Groundwater is a precious resource on islands, providing potable water to island communities. However, when groundwater becomes contaminated by ground-based pollution—excess nutrients leached from cesspools or agricultural areas, for example—it can threaten another precious resource found near tropical islands: coral reefs. Healthy reefs protect coastlines from storms and flooding; coastal communities depend on reefs for their sustenance and livelihoods.
It is well known that coral reefs around the world face growing threats from stressors such as global warming, ocean acidification, and habitat destruction. One stressor that remains poorly understood is land-based groundwater pollution, which can introduce nutrients and pathogens to reefs from coastal and submarine springs.

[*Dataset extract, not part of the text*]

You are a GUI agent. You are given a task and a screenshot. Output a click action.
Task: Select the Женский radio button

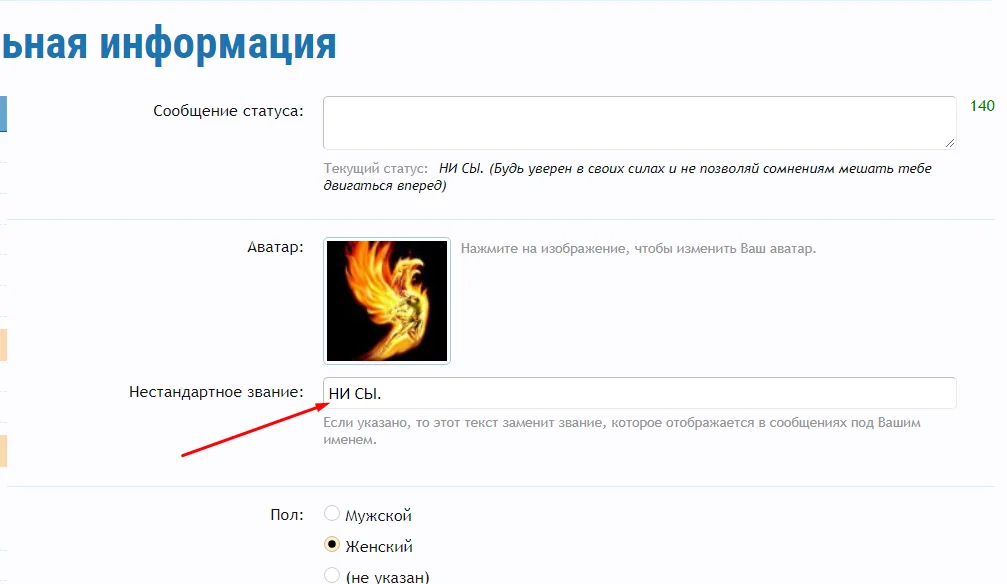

The remote Kalaupapa peninsula on Moloka’i features towering coastal cliffs, vibrant coral reefs, and the volcanic Kauhakō Crater lake. The peninsula is also home to Kalaupapa National Historical Park, a National Park Service site that was once a Hansen’s disease (leprosy) quarantine colony, established in 1866. Today, the site is a refuge for the few remaining residents who are cured but were forced to live their lives in isolation.
Kalaupapa National Historical Park is open to visitors via a permitting system. Prior to the Covid-19 pandemic, the site received about 50,000 visitors per year. Wastewater from the site is mostly untreated, gathering in cesspools which are in direct contact to surficial runoff pathways.

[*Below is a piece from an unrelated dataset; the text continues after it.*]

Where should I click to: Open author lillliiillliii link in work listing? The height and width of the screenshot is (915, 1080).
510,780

In order to better characterize the impact of groundwater discharge to coral reef health at Kalaupapa peninsula, researchers used geochemical and geophysical methods to study the movement of water and nutrients from land to sea, in what is known as a "ridge-to-reef" approach.

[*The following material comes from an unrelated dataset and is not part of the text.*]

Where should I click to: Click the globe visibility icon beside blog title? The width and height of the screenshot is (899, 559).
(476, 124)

The researchers found that a shallow freshwater lens underlies Kalaupapa peninsula, connecting it to Kauhakō Crater lake. The freshwater lens is tidally influenced, with discharge rates falling during high tide and peaking during low tide. This underground connection between Kauhakō Crater lake and the ocean gives credence to conflicting historical accounts of the lake’s salinity: some had reported the lake to be freshwater, while others said it was brackish.
A digital elevation model derived from Lidar data revealed that groundwater flows past multiple cesspools in the Kalaupapa settlement, likely contributing to higher nutrient loading in the coastal zone. This was further supported by observed nutrient concentrations in the nearshore zone that were strongly associated with submarine groundwater discharge (SGD), with the highest nutrient levels coincident with coastal springs. Previous research has shown that locations with higher SGD also exhibited lower coral cover.
“This research highlights the crucial importance of managing anthropogenic nutrients, such as those that enter the shallow freshwater lens through sources like cesspools, that can be discharged onto coral reef habitats via groundwater,” said Ferdinand Oberle, Research Geologist and lead author of the study. “This emphasis on understanding ‘ridge-to-reef' water movement is a step towards a more integrated approach to preserving coral reefs in the Anthropocene, connecting land use and groundwater to the health of coral reef habitat.”